Are utilitarian outcomes a helpful way to think about time arbitrage potential? After all, it's no simple matter to decipher what might generate the greatest good for the greatest number, given the complex circumstance of modern day economies. Not only have individual interests diverged even in (relatively) single cultures, income levels are now subject to extreme variance as well. These societal differences make representative democracies difficult to maintain, when different groups end up competing for the limited options of government revenue. This is especially a concern, when it comes to already existing supply side limits for time based product.
Time arbitrage could ultimately reduce some of the pressure, by created decentralized markets for services which would not have to rely on government revenue. In local markets for time value, better alignment of common interests could also encourage a greater degree of services coordination. The result? More market induced supply and demand for all participants, would generate the greatest amount of mutually desired activity for the greatest number. In other words, a utilitarian outcome which is otherwise difficult to achieve, especially in centralized economies such as the U.S. with populations in the hundreds of millions.
Mutual time management - that which creates space for individual priorities - could gradually help reduce the market losses which accrue to aggregate time value in centralized settings. When merit requires costly human capital investments just to get things done, the resulting skills arbitrage tends to cancel out the service market potential which millions of individuals could otherwise contribute. Indeed, when the time of individuals is mostly perceived as a cost, instead of a component of wealth building potential, people who inadvertently end up on the sidelines are often perceived as having zero marginal productivity potential. This is hardly an optimal result!
Skills arbitrage also became a problem from a utilitarian standpoint, by positioning "advantaged" human capital for time based product so as to create tyrannies of minorities over majorities. In the process, the resulting supply side limits has led to employment uncertainties which have proven difficult for both monetary policy or fiscal policy to address.

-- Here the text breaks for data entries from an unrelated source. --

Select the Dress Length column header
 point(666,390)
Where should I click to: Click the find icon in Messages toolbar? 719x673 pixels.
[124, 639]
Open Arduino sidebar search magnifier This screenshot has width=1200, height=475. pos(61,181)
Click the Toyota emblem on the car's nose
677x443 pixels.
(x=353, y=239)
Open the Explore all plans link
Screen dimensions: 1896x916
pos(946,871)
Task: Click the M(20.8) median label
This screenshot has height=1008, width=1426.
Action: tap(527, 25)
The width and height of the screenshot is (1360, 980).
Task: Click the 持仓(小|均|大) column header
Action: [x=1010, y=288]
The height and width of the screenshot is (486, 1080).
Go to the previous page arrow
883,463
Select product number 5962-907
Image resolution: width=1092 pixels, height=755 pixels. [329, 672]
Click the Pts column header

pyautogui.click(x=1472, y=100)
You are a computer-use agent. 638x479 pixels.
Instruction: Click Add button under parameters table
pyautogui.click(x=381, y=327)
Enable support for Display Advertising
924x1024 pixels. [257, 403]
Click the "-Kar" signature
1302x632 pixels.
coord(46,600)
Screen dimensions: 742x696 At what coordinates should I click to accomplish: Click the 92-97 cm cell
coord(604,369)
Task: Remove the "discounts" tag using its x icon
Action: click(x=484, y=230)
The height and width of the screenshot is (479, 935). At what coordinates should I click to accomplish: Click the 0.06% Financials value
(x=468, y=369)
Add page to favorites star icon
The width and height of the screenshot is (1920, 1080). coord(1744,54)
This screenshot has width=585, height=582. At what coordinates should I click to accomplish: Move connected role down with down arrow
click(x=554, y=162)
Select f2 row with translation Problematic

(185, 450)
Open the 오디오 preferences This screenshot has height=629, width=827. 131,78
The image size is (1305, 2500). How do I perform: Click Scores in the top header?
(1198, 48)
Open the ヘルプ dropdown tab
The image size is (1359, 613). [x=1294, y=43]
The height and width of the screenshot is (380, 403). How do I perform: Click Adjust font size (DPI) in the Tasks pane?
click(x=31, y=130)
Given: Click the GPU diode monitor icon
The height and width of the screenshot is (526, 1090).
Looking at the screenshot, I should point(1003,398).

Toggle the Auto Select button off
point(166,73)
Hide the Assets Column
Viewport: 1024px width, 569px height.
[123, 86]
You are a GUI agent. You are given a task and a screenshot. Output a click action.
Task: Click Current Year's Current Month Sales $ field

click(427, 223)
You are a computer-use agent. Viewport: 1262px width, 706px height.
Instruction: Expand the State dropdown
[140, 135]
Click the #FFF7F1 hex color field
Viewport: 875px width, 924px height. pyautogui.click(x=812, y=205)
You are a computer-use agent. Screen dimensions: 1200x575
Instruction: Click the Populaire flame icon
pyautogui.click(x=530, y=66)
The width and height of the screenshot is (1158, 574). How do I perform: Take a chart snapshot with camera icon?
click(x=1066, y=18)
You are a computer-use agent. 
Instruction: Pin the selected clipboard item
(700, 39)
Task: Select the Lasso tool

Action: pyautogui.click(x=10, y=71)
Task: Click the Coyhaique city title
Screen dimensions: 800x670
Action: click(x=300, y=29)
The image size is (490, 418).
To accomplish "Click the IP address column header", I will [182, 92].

One of the most positive aspects of free markets, is when they can provide what also translates into the greatest good for the greatest number. This extensive contribution to utilitarian outcomes, should be ample proof, how non tradable sector activity could also benefit from a similar free market approach - one which allows time value a more complete economic role. All the more so, since free markets have often proven a simpler utilitarian approach, than countless policy efforts which tend to miss the mark in terms of utilitarian policy outcomes.
There is no reason, why the market potential of aggregate time value should have to remain so compromised. By creating reciprocal wealth at the outset, individuals can increase the dynamism of service markets which in turn could extend to millions more citizens than is presently feasible. Even though the greatest good for the greatest number is important as ever, it is no longer a simple matter for governments to achieve utilitarian outcomes on their own. By creating the greatest economic activity possible for the greatest number, time arbitrage could embrace utilitarian principles without necessitating additional taxation burdens.